Looking at the statistics one has to wonder how to decrease the risk of infant abduction from the moment a baby is born until 6 months of age. In the USA, announcing a new family member’s arrival is usually a BIG deal. Parents tie pink or blue balloons to mailboxes or front doors, rent giant stork yard signs that are located in the front yard proudly displaying the date of birth, the infant’s height and weight and other vital statistics, and place announcements in local newspapers. With the availability of the internet, it is not difficult to look up personal information on any one. Just take a second and Google your name or address.
In addition, many first time mothers wishing to keep their baby out of an institutionalized day care setting will advertise for in-home nanny. Resulting in strangers reading an ad placed in a local newspaper. As an applicant calls the number listed in ad for more information about the nanny position if the mother feels the person is qualified, the mother usually invites the applicant for a personal interview. When the applicant arrives for the interview, the mom eagerly opens the door inviting the potential nanny inside the home where the mother and baby reside.
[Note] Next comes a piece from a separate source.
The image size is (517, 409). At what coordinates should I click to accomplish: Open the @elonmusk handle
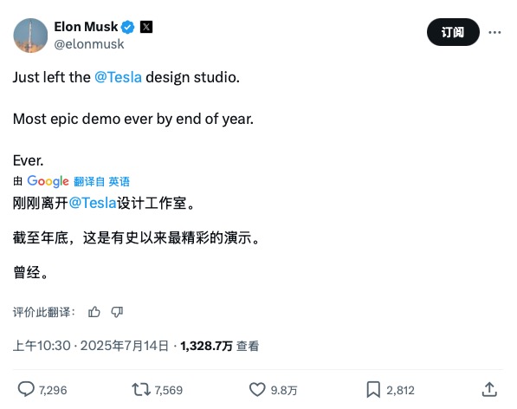[89, 44]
Finally, any mother who has had an infant knows that before discharge occurs the parent receives a welcome baby basket, which is full of free or deeply discounted baby products. Most have forms to fill out that allow the hospital to “sell” the name and address to the company with the promise of more gadgets, the name and address are provided to major companies who make diapers and other baby gadgets.
Consider wisely how and whom you tell when you find out your pregnant, and once you give birth to your son or daughter. Be vigilant and report any suspicious activity in the hospital immediately. Often hospitals not only have an alarm armband on mom, but there is one on the infant’s ankle. Never allow your child to leave with anyone unless you are certain he or she works for the hospital and has clearance to take your baby from your room.
If in doubt, call security immediately and report your concerns. If possible, take a photo of the suspicious person with your cell phone and do NOT allow them to take your infant out of the room. Always err on the side of caution. Ask questions first. Who cares if a nurse gets her feelings hurt because you question her identity, the safety of your newborn is more important.